▶ **Compito richiesto**: Trascrivi tutte le voci qui sotto, riga per riga, senza cambiare nulla.

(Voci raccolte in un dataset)
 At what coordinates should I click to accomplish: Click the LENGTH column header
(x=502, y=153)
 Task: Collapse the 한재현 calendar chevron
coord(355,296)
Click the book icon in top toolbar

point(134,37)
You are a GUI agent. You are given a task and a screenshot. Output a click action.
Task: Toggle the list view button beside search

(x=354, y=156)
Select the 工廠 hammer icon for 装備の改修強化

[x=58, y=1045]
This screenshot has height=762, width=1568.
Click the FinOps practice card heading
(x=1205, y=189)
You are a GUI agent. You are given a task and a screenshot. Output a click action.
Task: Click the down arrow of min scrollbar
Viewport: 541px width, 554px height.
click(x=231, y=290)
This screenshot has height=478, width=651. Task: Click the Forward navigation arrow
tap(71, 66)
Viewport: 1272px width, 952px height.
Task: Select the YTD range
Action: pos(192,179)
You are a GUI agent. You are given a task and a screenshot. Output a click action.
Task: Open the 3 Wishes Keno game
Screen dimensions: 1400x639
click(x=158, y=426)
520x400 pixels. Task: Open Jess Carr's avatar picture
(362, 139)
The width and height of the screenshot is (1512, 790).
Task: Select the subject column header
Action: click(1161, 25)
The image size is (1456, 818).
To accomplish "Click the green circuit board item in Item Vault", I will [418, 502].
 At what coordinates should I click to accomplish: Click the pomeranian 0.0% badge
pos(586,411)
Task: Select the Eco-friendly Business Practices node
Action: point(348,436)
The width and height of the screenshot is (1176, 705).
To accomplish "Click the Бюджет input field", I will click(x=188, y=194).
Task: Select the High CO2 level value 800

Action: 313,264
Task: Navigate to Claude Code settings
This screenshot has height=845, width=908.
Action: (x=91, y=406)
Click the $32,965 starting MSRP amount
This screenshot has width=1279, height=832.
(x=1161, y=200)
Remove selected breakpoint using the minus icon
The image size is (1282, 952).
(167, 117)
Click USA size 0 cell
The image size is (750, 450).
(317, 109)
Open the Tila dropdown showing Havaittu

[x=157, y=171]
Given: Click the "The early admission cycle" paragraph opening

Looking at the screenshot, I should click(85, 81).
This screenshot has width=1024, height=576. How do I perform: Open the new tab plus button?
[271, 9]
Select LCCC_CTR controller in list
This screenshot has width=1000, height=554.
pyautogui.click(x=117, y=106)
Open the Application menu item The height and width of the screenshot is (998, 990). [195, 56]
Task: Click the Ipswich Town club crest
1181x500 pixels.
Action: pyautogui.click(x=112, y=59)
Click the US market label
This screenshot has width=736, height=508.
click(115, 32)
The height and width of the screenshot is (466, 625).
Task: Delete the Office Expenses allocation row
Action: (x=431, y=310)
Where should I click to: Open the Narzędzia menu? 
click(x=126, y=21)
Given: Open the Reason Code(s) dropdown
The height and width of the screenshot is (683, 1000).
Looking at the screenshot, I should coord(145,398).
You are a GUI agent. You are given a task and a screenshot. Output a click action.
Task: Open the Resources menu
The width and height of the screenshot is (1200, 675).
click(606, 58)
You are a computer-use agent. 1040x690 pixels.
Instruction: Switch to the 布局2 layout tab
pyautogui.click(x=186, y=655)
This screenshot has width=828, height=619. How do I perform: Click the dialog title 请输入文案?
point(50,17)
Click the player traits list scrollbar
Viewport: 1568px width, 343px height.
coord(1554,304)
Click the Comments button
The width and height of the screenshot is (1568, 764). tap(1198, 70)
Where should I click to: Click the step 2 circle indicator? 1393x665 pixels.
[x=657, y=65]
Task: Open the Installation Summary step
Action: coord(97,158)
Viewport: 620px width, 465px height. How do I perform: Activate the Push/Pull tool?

▶ **Risultato esercizio**:
 At what coordinates should I click to accomplish: Click the LENGTH column header
(x=502, y=153)
 Task: Collapse the 한재현 calendar chevron
coord(355,296)
Click the book icon in top toolbar

point(134,37)
You are a GUI agent. You are given a task and a screenshot. Output a click action.
Task: Toggle the list view button beside search

(x=354, y=156)
Select the 工廠 hammer icon for 装備の改修強化

[x=58, y=1045]
This screenshot has height=762, width=1568.
Click the FinOps practice card heading
(x=1205, y=189)
You are a GUI agent. You are given a task and a screenshot. Output a click action.
Task: Click the down arrow of min scrollbar
Viewport: 541px width, 554px height.
click(x=231, y=290)
This screenshot has height=478, width=651. Task: Click the Forward navigation arrow
tap(71, 66)
Viewport: 1272px width, 952px height.
Task: Select the YTD range
Action: pos(192,179)
You are a GUI agent. You are given a task and a screenshot. Output a click action.
Task: Open the 3 Wishes Keno game
Screen dimensions: 1400x639
click(x=158, y=426)
520x400 pixels. Task: Open Jess Carr's avatar picture
(362, 139)
The width and height of the screenshot is (1512, 790).
Task: Select the subject column header
Action: click(1161, 25)
The image size is (1456, 818).
To accomplish "Click the green circuit board item in Item Vault", I will [418, 502].
 At what coordinates should I click to accomplish: Click the pomeranian 0.0% badge
pos(586,411)
Task: Select the Eco-friendly Business Practices node
Action: point(348,436)
The width and height of the screenshot is (1176, 705).
To accomplish "Click the Бюджет input field", I will click(x=188, y=194).
Task: Select the High CO2 level value 800

Action: 313,264
Task: Navigate to Claude Code settings
This screenshot has height=845, width=908.
Action: (x=91, y=406)
Click the $32,965 starting MSRP amount
This screenshot has width=1279, height=832.
(x=1161, y=200)
Remove selected breakpoint using the minus icon
The image size is (1282, 952).
(167, 117)
Click USA size 0 cell
The image size is (750, 450).
(317, 109)
Open the Tila dropdown showing Havaittu

[x=157, y=171]
Given: Click the "The early admission cycle" paragraph opening

Looking at the screenshot, I should click(85, 81).
This screenshot has width=1024, height=576. How do I perform: Open the new tab plus button?
[271, 9]
Select LCCC_CTR controller in list
This screenshot has width=1000, height=554.
pyautogui.click(x=117, y=106)
Open the Application menu item The height and width of the screenshot is (998, 990). [195, 56]
Task: Click the Ipswich Town club crest
1181x500 pixels.
Action: pyautogui.click(x=112, y=59)
Click the US market label
This screenshot has width=736, height=508.
click(115, 32)
The height and width of the screenshot is (466, 625).
Task: Delete the Office Expenses allocation row
Action: (x=431, y=310)
Where should I click to: Open the Narzędzia menu? 
click(x=126, y=21)
Given: Open the Reason Code(s) dropdown
The height and width of the screenshot is (683, 1000).
Looking at the screenshot, I should coord(145,398).
You are a GUI agent. You are given a task and a screenshot. Output a click action.
Task: Open the Resources menu
The width and height of the screenshot is (1200, 675).
click(606, 58)
You are a computer-use agent. 1040x690 pixels.
Instruction: Switch to the 布局2 layout tab
pyautogui.click(x=186, y=655)
This screenshot has width=828, height=619. How do I perform: Click the dialog title 请输入文案?
point(50,17)
Click the player traits list scrollbar
Viewport: 1568px width, 343px height.
coord(1554,304)
Click the Comments button
The width and height of the screenshot is (1568, 764). tap(1198, 70)
Where should I click to: Click the step 2 circle indicator? 1393x665 pixels.
[x=657, y=65]
Task: Open the Installation Summary step
Action: coord(97,158)
Viewport: 620px width, 465px height. How do I perform: Activate the Push/Pull tool?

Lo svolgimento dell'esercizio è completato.